Cleo

Cleo is a flexible software library for enabling rapid development of partial, out-of-order and real-time typeahead and autocomplete services. It is suitable for data sets of various sizes from different domains. The Cleo software library is published under the terms of the Apache Software License version 2.0, a copy of which has been included in the LICENSE file shipped with the Cleo distribution.

Not to be mistaken with query autocomplete, Cleo does not suggest search terms or queries. Cleo is a library for developing applications that can perform real typeahead queries and deliver instantaneous typeahead results/objects/elements as you type.

Cleo is also different from general-purpose search libraries because 1) it does not evaluate search terms but the prefixes of those terms, and 2) it enables search by means of Bloom Filter and forward indexes rather than inverted indexes.

Still confused about the meanings of Cleo? Let's now take a look at a search query example. If you perform a search query, say "j weiner", at Google, you will have a list of suggested search queries as you type. This list changes automatically depending on the words in your search query. This is query autocomplete. You choose a search query from the list and then Google provides you with corresponding search results.

Google search autocomplete for j wein

On LinkedIn, when you type "j wein", you are presented a list of search results instead of search queries. These search results are real-time, aggregated from different search domains, and then filtered accordingly based on your 1st and 2nd degree network connections. By real-time, we mean that any new members joining LinkedIn are immediately searchable through Cleo-powered typeahead services.
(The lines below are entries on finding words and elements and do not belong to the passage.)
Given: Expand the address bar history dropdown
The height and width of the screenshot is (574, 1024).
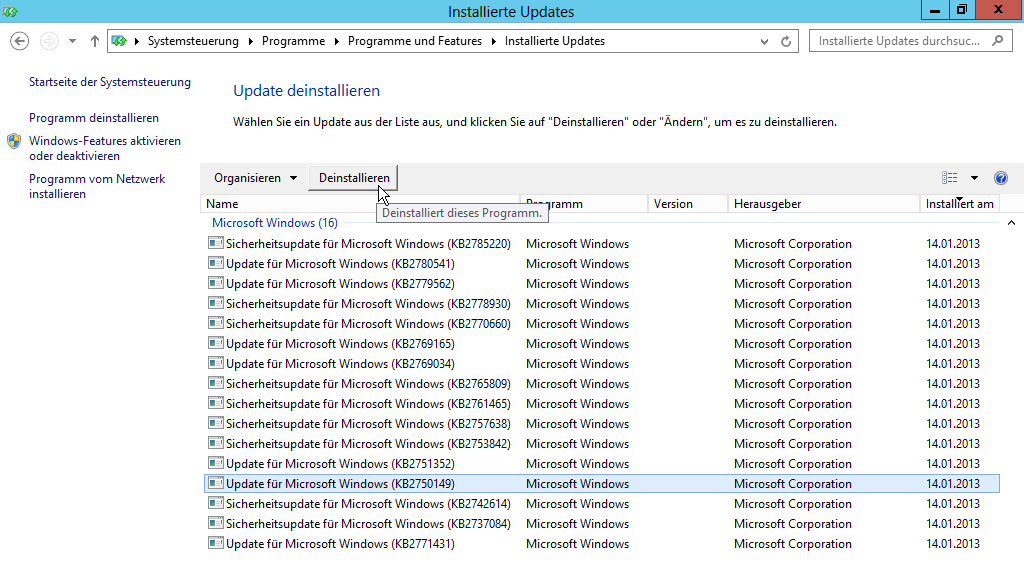Looking at the screenshot, I should (765, 41).
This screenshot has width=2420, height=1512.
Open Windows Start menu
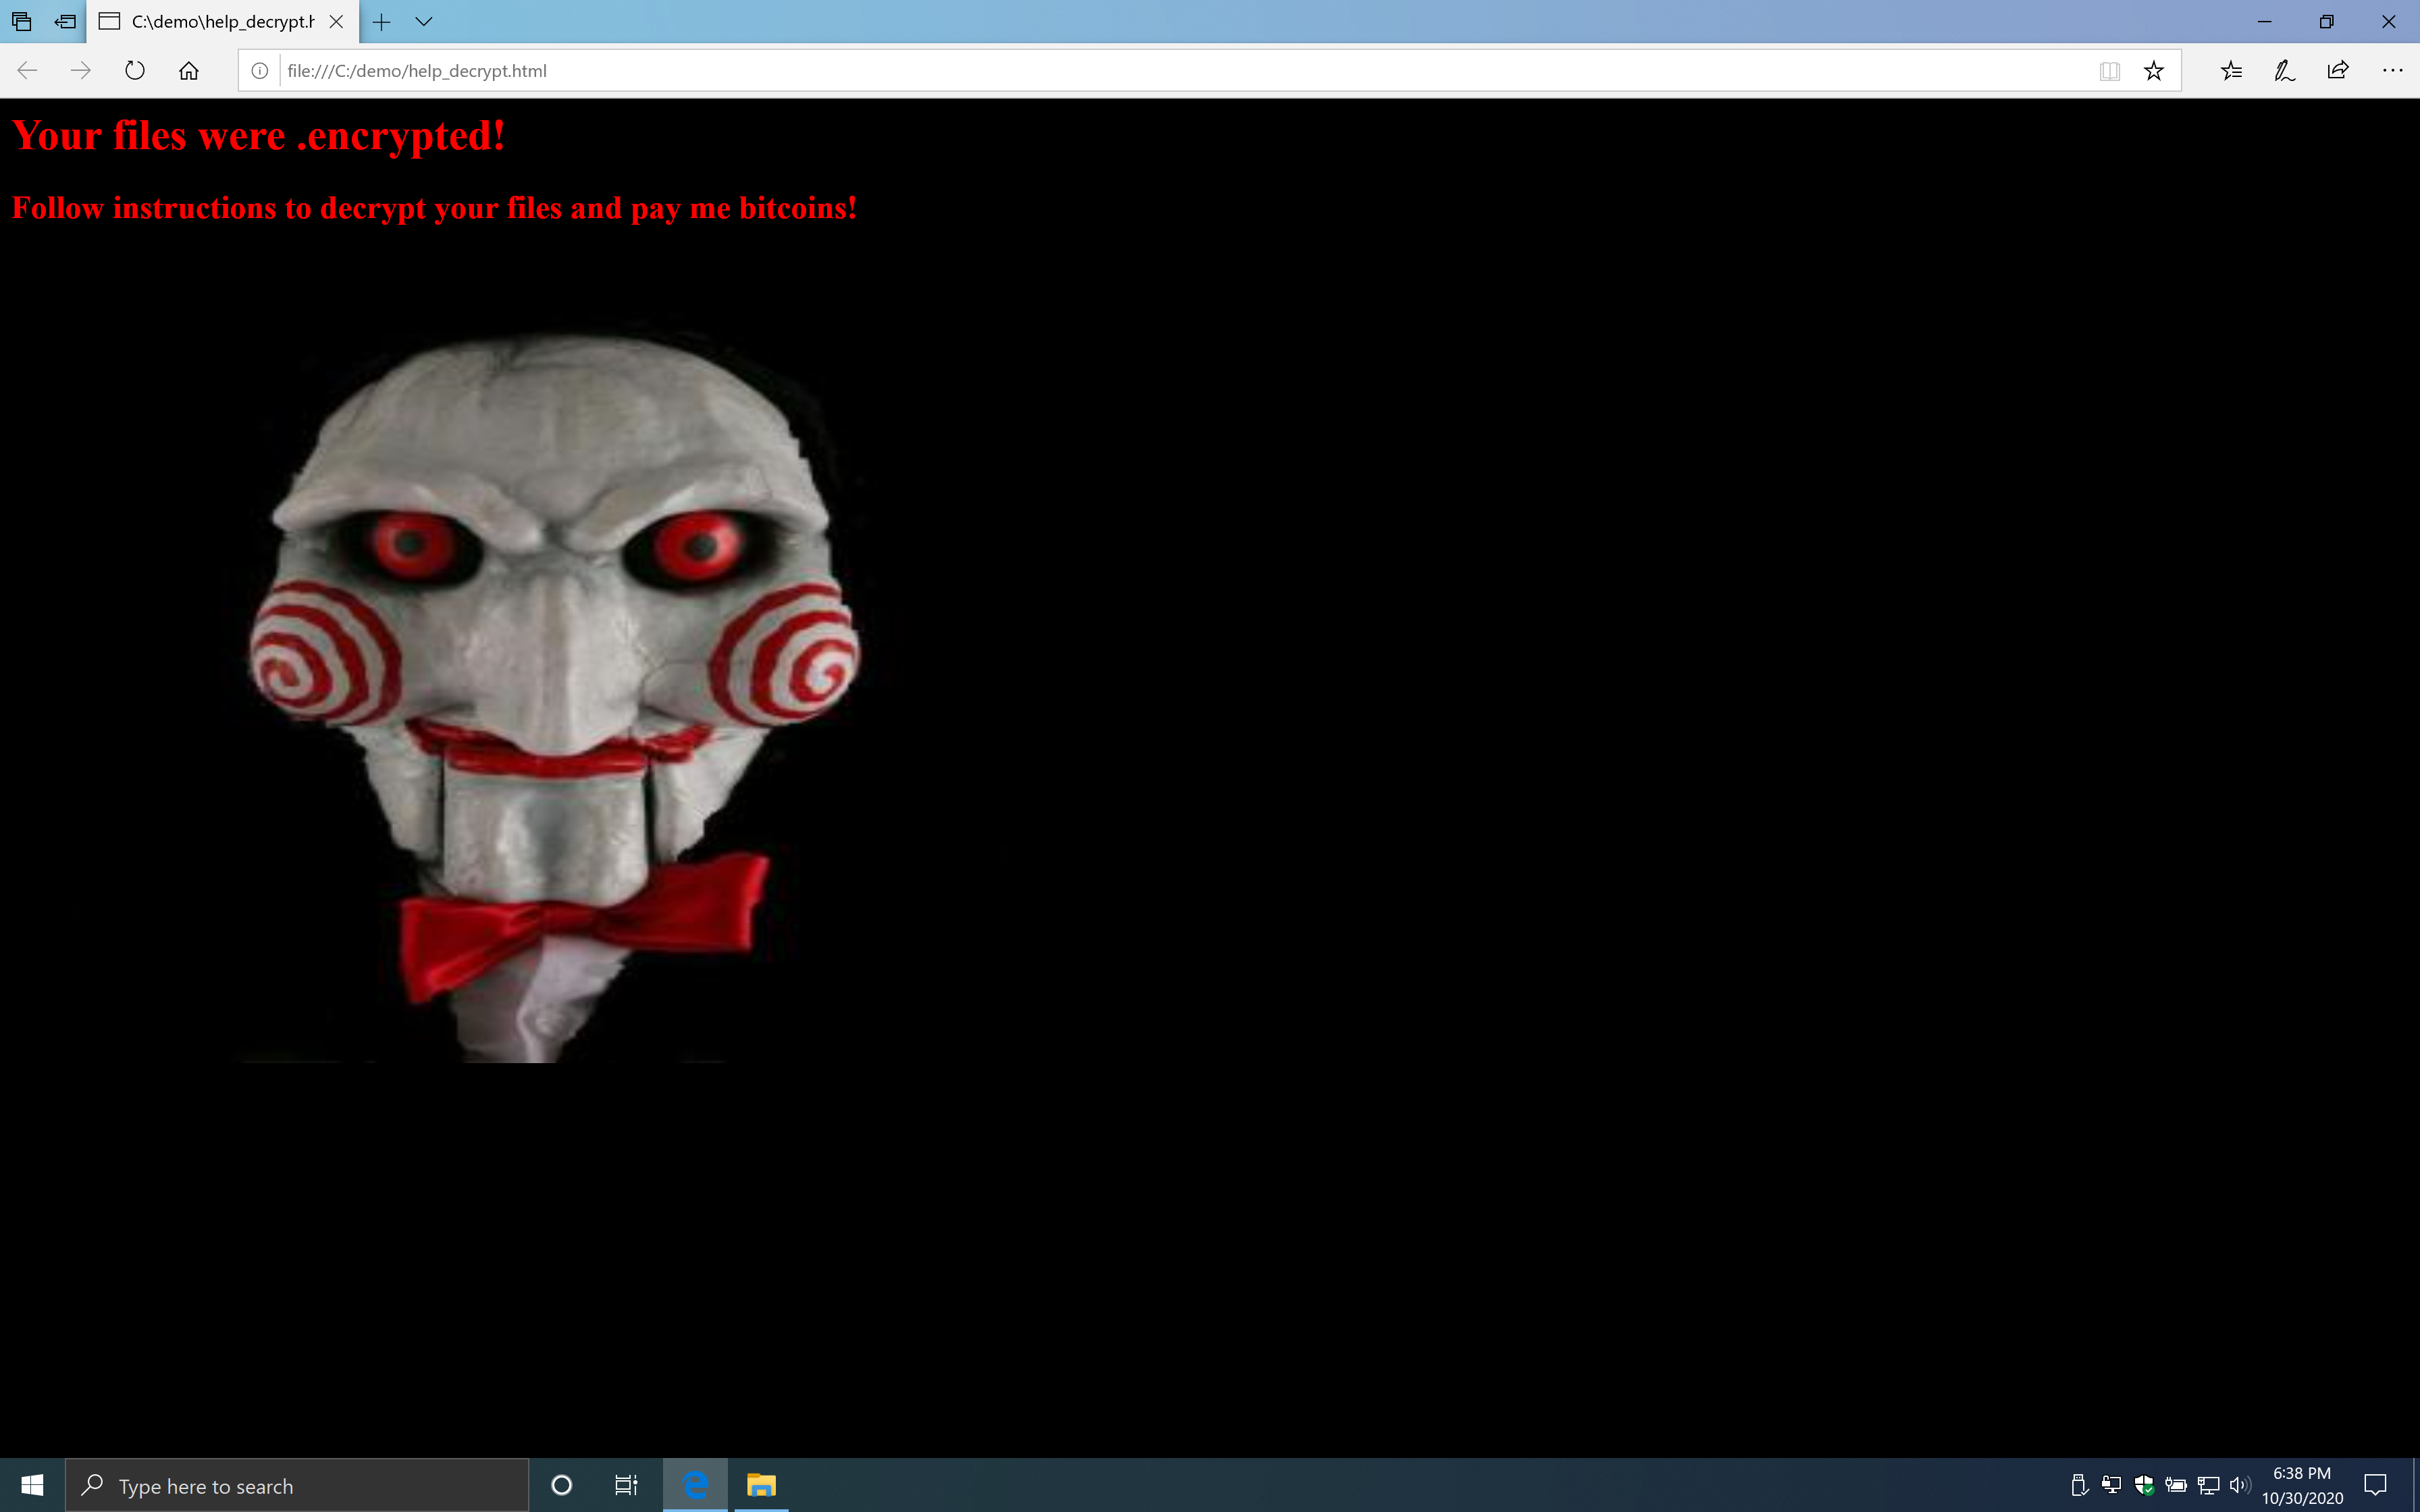click(x=32, y=1485)
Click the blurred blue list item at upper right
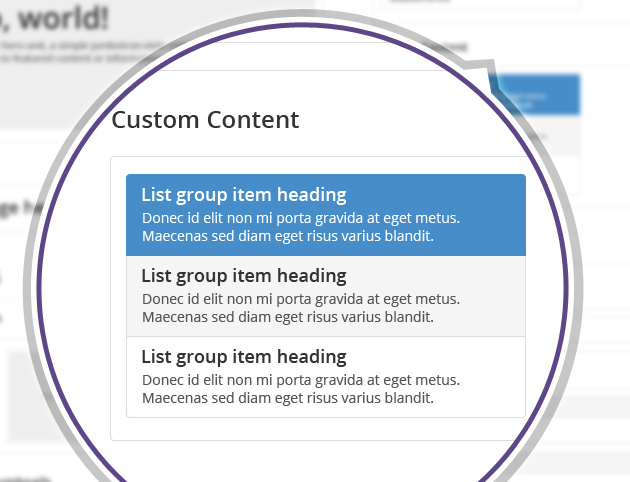The image size is (630, 482). click(536, 95)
LinkedIn typeahead search for j wein

Cleo @ LinkedIn

Cleo has been in extensive use to power LinkedIn real-time typeahead search covering different data sets, which include members (1st and 2nd degree network connections), companies, groups, questions, skills, and various site features. Its use cases are in two broad categories:

From an architectural perspective, LinkedIn typeahead search is composed of different layers: browser cache, web tier, results aggregator, and various typeahead backend services. Cleo is powering all backend services. Each backend service runs in a cluster and presents the same API to the aggregator. Depending on the landing page, the aggregator automatically choose and aggregate different types of typeahead search results for the web tier to consume. The browser cache is also used to cache typeahead search results for faster rendering.

LinkedIn typeahead search architecture

From a performance perspective, Cleo is very fast in returning typeahead search results. Within a cluster, generic typeahead services can normally return results in less than 1 millisecond. In contrast, network typeahead services are slower when the total number of 1st and 2nd degree network connections is very large. For performance reasons, a timeout is set at 15 milliseconds and it may occur for LinkedIn members such as recruiters and LION (LinkedIn Open Networker), who typically have a very large network. At the level of aggregator, the response time is approximately 20 to 25 milliseconds on average.

References

  1. The Life of a Typeahead Query
  2. This is an excellent Facebook engineering blog on understanding the various technical aspects and challenges of real-time typeahead search in the context of social network.

  3. Efficient type-ahead search on relational data: a TASTIER approach
  4. This research paper describes a relational approach to typeahead search by means of specialized index structures and algorithms for joining related tuples in the database.